13 décembre 2018
Critiques

Et mon coeur transparent : Lancelot coule

« Je fais souvent ce rêve étrange et pénétrant
D'une femme inconnue, et que j'aime et qui m'aime
Et qui n'est, chaque fois, ni tout à fait la même
Ni tout à fait une autre, et m'aime et me comprend.
Car elle me comprend, et mon cœur transparent
Pour elle seule, hélas ! Cesse d'être un problème… »

"Et mon cœur transparent" est l'adaptation cinématographique du sixième roman de l'auteur Véronique Ovaldé, publié en 2008. Lancelot perd sa femme, enfin sa seconde femme, dès les premières minutes du film. Le titre du film vient d'un poème de Paul Verlaine, Mon Rêve familier. Ce dernier est un bon résumé du livre. Morte, Irina a, comme dans le dernier vers, « l'inflexion des voix chères et qui se sont tues ». Des mots empruntés à Paul Verlaine comme pour insuffler une inspiration romantique dans un roman qui s'avère au final plutôt sombre. Parallèle au poème, l'évocation d'une femme aimée, sublimée, idéalisée. Une femme insaisissable, mystérieuse et si présente même dans son absence. Et puis on a un homme en pleine confusion entre le rêve et la réalité, le passé et le présent. Un bonheur perdu, le surgissement d'une mélancolie.

L'homme de l'histoire c'est Lancelot Rubinstein. Porter le nom d'un chevalier légendaire, grande figure romanesque est un poids supplémentaire pour cet homme qui possède si peu d'estime de lui-même. C'est un personnage super passif, un style d'homme qui s'étonnerait qu'un meuble disparaisse, réalisant que tiens, la table de chevet a disparu. Sorti de la chambre, plus rien, il passe à autre chose et continue sa vie dans un monde muré. Pas tout à fait muré, mais plus retiré. Il travaille chez lui, ne rencontre personne et ne parle à personne, à part à sa femme. Des surprises il n'y en a pas beaucoup. Lancelot découvre, après sa mort, qu'Irina lui cachait beaucoup de choses, des amis et tout un passé sentimental et militant.

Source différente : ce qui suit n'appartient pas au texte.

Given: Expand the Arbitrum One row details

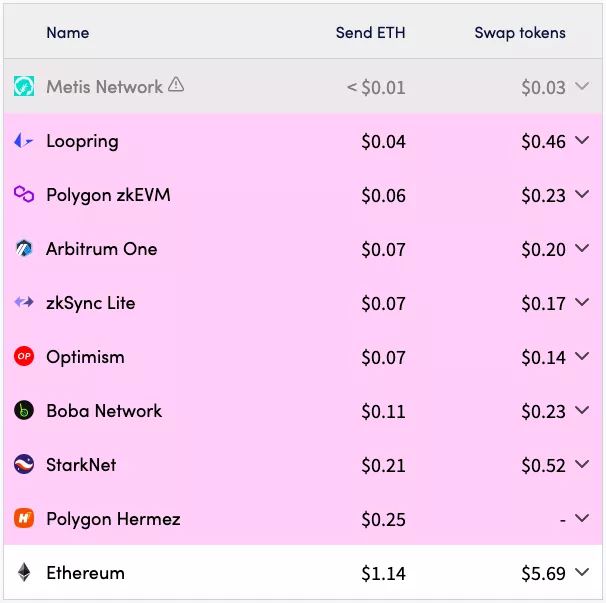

Mensonge, encore une fois ne serait pas le bon mot. Il semblerait qu'elle protégeait leur amour, leur désir. Lancelot est un chevalier solitaire et déprimé qui mène une quête posthume difficile. Au milieu du film il décrit sa femme en ces mots : « Irina serait une luciole. Une luciole grillée. Un faible bruit de cuisson et la lumière s'éteindrait. Que reste-t-il donc d'Irina dans sa petite boîte en métal ? ». Irina est un personnage dont le rouge à lèvres est d'un rouge vif. Dans des flashbacks, elle s'acharne à l'appliquer comme si elle mettait un masque. Ce rouge à lèvre est lié à une imagerie de femme fatale, un attirail très féminin, un peu comme des peintures guerrières.  

L'univers de Véronique Ovaldé, ici recréé par Raphaël et David Vital-Durand, est agréable. On entre, cependant, avec quelques difficultés dans ce monde imaginaire, où le rêve, la fantaisie, la poésie, la légèreté se mélangent avec la réalité crue, la mort, le deuil, la douleur. Un bémol qui est martelé par une dernière partie qui m'a semblé bien longue et surtout à la fin, déconcertante. 

Dévoiler le synopsis c'est en somme raconter tout ce qu'il y a à raconter et donc par cela pas grand-chose de surprenant ne se passe. La trame du film est facile, toutes les questions trouvent leur réponse, non, on ne se perd jamais en cours de route et même car il n'y a pas de quoi se perdre.